### Ausgewählter Auszug
---*---

Ist euer Image eigentlich sorgfältig geplant?
Es gibt einen Unterschied zwischen Hippies und Freaks: Hippies ist es völlig egal, wie sie herumlaufen, Freaks hingegen nicht – da ist die Verpackung ein wichtiger Teil des Lebens. Ich sag den Jungs nicht, was sie anziehen sollen, ich habe nur darauf gedrängt, dass ihr Look zu unserer Musik passen sollte. Da gab es nämlich Handlungsbedarf.
Angeblich hast du gegenüber Davy Jones von den Monkees geäußert, dass du ihre Musik besser findest als die der gesamten San-Francisco-Szene. Hast du das ernst gemeint?
Ich sagte nur, dass sie besser produziert ist. Viele glauben, dass dieser San-Francisco-Rock kosmische Qualitäten habe, aber er ist nur industriell gefertigte Musik, und industriell gefertigte Musik ist wertlos. Natürlich sind die Monkees auch nur ein Produkt, aber ihre Platten klingen besser. Das Problem ist doch: Nach all dem Hype erwartete ich von den San-Francisco-Acts wahre Wunder, was ich dann aber hörte, waren weiße Bluesbands, die nicht halb so funky klangen wie meine alte High-School-Combo.
Welche aktuellen Bands magst du denn?
The Chrysales, Hendrix, Cream, Beefheart, Traffic.
Du warst kürzlich für 18 Monate in New York. War dieser lange Aufenthalt so geplant?
Nein. Es lief dort nicht besonders gut, doch dann erhielten wir das Angebot, während der Osterwoche im Garrick Theatre zu spielen. Wir waren so erfolgreich, dass man uns anbot, den Sommer über zu bleiben.
Und dort habt ihr dann damit begonnen, allerlei Seltsames auf die Bühne zu bringen …
Genau. Wir haben nichts ausgelassen. Eheschließungen auf der Bühne, Leute aus dem Publikum, die Reden hielten oder unsere Instrumente nahmen und „Louie Louie“ sangen, während wir einfach verschwanden. Unzüchtige Dinge, für die wir eine Babypuppe und eine Salami brauchten. Die große Sensation aber war unsere weiche Giraffe. Ray Collins massierte sie mit einer Froschhandpuppe, woraufhin sie Schlagsahne ins Publikum ejakulierte. Natürlich zu musikalischer Begleitung. Vor der Theatertür laberte ein Typ die Passanten an, versprach ihnen eine heiße Show. Die haben wir ihnen dann geliefert.

---*---

### Aufgelistete Einträge
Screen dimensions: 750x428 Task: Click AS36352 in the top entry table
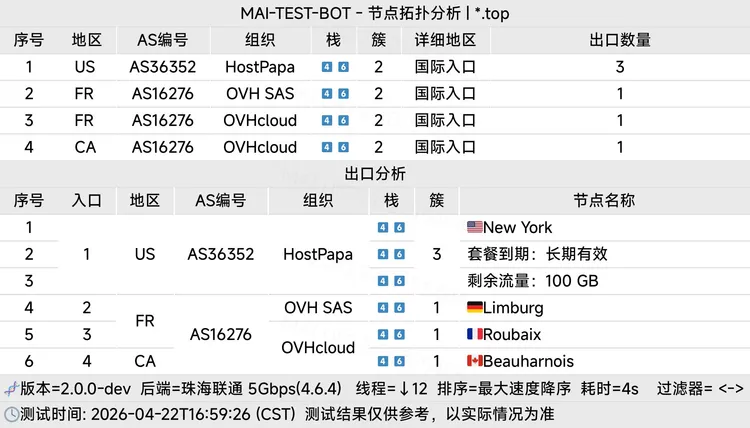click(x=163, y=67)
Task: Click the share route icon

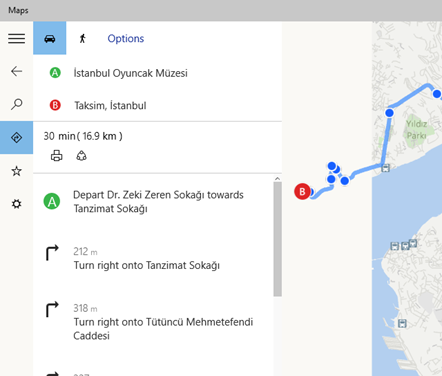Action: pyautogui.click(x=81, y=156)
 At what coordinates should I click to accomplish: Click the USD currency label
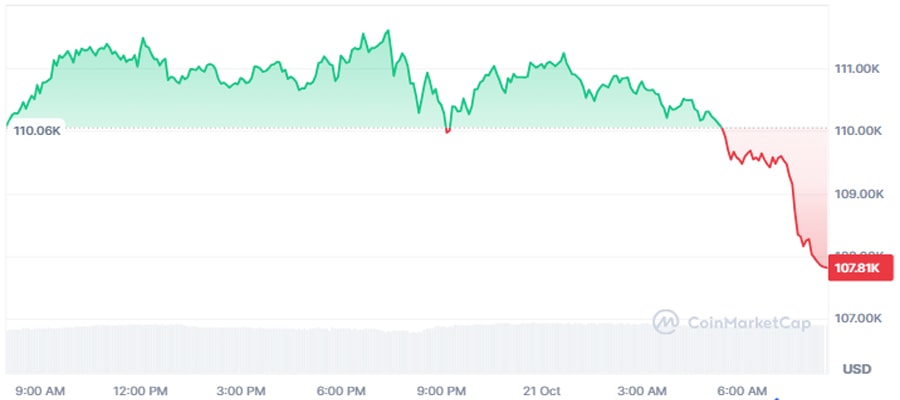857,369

---*---

### Gestellte Aufgabe 1
Gib einen Abschnitt des Interviewauszugs wortgetreu aus, der bei den Worten „Nein. Es lief“ beginnt und nach den Worten „über zu bleiben.“ endet.
### Gestellte Aufgabe 2
Formuliere den Absatz des Interviewauszugs, der mit „Ich sagte nur, dass sie besser produziert ist“ beginnt, kürzer um und behalte dabei seine wesentlichen Aussagen bei.
Die Auflistung hat mit dem Interviewauszug nichts zu tun.

### Vollständige Antwort 1
Nein. Es lief dort nicht besonders gut, doch dann erhielten wir das Angebot, während der Osterwoche im Garrick Theatre zu spielen. Wir waren so erfolgreich, dass man uns anbot, den Sommer über zu bleiben.

### Vollständige Antwort 2
Ich meinte nur, dass die Musik der Monkees besser produziert ist. Viele halten den San-Francisco-Rock für kosmisch, doch er ist industriell gefertigte und damit wertlose Musik. Auch die Monkees sind nur ein Produkt, ihre Platten klingen aber besser. Nach dem Hype erwartete ich von den San-Francisco-Acts Wunder, hörte aber nur weiße Bluesbands, die nicht halb so funky waren wie meine alte High-School-Combo.